I am building a messaging system for my application using openfire. Recently we started running load tests on the application and observed that openfire became inresponsive after handling aroud 2000 messages. On analysing the vm profiles after that we saw these issues
- Openfire having high usage of oldgen heap space (~90%).
- We also observed that perm space grows to ~99% and we saw a lot of BOSH(7071) connection in CLOSE_WAIT state. (We reran the tests after bumping the max perm space to 64M after that it is under 60% and the CLOSE_WAIT connections also goes away but other issues remained).

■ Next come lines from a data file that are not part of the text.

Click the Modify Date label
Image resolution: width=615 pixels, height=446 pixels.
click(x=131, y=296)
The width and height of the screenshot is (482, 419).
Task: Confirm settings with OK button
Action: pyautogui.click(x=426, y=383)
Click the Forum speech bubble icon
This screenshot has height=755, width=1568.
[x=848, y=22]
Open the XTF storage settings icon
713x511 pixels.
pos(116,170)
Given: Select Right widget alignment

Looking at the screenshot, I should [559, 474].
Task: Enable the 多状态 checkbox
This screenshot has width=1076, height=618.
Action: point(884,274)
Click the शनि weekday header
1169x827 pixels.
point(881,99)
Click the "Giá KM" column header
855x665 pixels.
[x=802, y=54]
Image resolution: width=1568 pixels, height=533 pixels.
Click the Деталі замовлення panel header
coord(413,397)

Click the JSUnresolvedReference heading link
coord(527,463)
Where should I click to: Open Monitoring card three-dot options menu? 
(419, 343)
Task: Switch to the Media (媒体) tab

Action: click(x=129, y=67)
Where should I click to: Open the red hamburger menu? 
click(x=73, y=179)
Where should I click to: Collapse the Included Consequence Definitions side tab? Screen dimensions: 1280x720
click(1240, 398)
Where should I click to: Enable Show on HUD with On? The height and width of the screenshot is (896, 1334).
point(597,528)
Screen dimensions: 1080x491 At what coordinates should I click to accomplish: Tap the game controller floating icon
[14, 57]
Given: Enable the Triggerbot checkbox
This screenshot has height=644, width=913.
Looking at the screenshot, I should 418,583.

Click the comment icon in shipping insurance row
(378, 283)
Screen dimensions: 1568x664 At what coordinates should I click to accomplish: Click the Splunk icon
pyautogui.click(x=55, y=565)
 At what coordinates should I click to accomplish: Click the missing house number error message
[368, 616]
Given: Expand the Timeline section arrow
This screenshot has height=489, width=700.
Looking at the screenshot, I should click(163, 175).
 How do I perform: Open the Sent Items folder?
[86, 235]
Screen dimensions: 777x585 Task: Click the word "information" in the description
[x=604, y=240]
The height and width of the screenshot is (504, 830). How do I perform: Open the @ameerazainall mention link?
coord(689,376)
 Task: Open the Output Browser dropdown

- Failure while sending messages often exhibited by SASL authentication exception and server time outs which is preceded by stray NULL pointers (from PEP service and SASLauthenticationclasses).
In the scenario we have one message generator and 3 message receiver, we have as many nodes as the number of receivers. The receivers will be listening on BOSH-tunnel and will logout from the tunnel after receiving aroud 10 events and will login again. Message sender is using smack library for connection, node creation, subscription and sending messages. The openfire version is the 3.7.1 for linux.
On restarting openfire, things start looking good again but it again becomes unresponsive after handling around 2000 messages.
We have hit a roadblock with this, any help on how to analyze it further or to fix these issues would be of great help.
Thanks and Regards,